> [WHAT THE TASK ASKS] Copy the listing below line for line, with nothing changed.

> [A run of listings]
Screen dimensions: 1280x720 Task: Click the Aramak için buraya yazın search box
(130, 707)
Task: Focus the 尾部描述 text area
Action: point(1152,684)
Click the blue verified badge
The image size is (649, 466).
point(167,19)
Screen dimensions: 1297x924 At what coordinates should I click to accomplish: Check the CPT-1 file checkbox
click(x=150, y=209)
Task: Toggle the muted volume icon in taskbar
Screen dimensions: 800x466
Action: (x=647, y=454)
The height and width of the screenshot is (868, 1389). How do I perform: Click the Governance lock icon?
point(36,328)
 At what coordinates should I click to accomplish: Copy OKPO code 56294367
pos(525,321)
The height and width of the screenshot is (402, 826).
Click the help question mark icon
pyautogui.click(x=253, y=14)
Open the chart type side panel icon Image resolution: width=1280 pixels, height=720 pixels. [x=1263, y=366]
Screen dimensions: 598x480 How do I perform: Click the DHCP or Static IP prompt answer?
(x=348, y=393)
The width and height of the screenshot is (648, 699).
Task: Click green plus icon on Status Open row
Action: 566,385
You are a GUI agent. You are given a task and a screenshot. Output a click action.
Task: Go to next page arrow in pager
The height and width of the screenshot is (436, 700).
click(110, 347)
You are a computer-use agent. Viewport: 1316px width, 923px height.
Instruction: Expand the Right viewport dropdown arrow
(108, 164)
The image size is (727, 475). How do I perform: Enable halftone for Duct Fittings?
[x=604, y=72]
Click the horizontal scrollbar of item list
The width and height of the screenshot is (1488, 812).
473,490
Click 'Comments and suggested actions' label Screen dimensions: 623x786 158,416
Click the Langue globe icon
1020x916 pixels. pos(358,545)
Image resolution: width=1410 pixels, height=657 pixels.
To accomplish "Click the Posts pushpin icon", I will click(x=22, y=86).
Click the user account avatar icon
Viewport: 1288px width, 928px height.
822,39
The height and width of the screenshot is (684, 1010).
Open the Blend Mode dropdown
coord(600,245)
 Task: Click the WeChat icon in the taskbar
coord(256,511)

> [COMPLETED TASK]
Screen dimensions: 1280x720 Task: Click the Aramak için buraya yazın search box
(130, 707)
Task: Focus the 尾部描述 text area
Action: point(1152,684)
Click the blue verified badge
The image size is (649, 466).
point(167,19)
Screen dimensions: 1297x924 At what coordinates should I click to accomplish: Check the CPT-1 file checkbox
click(x=150, y=209)
Task: Toggle the muted volume icon in taskbar
Screen dimensions: 800x466
Action: (x=647, y=454)
The height and width of the screenshot is (868, 1389). How do I perform: Click the Governance lock icon?
point(36,328)
 At what coordinates should I click to accomplish: Copy OKPO code 56294367
pos(525,321)
The height and width of the screenshot is (402, 826).
Click the help question mark icon
pyautogui.click(x=253, y=14)
Open the chart type side panel icon Image resolution: width=1280 pixels, height=720 pixels. [x=1263, y=366]
Screen dimensions: 598x480 How do I perform: Click the DHCP or Static IP prompt answer?
(x=348, y=393)
The width and height of the screenshot is (648, 699).
Task: Click green plus icon on Status Open row
Action: 566,385
You are a GUI agent. You are given a task and a screenshot. Output a click action.
Task: Go to next page arrow in pager
The height and width of the screenshot is (436, 700).
click(110, 347)
You are a computer-use agent. Viewport: 1316px width, 923px height.
Instruction: Expand the Right viewport dropdown arrow
(108, 164)
The image size is (727, 475). How do I perform: Enable halftone for Duct Fittings?
[x=604, y=72]
Click the horizontal scrollbar of item list
The width and height of the screenshot is (1488, 812).
473,490
Click 'Comments and suggested actions' label Screen dimensions: 623x786 158,416
Click the Langue globe icon
1020x916 pixels. pos(358,545)
Image resolution: width=1410 pixels, height=657 pixels.
To accomplish "Click the Posts pushpin icon", I will click(x=22, y=86).
Click the user account avatar icon
Viewport: 1288px width, 928px height.
822,39
The height and width of the screenshot is (684, 1010).
Open the Blend Mode dropdown
coord(600,245)
 Task: Click the WeChat icon in the taskbar
coord(256,511)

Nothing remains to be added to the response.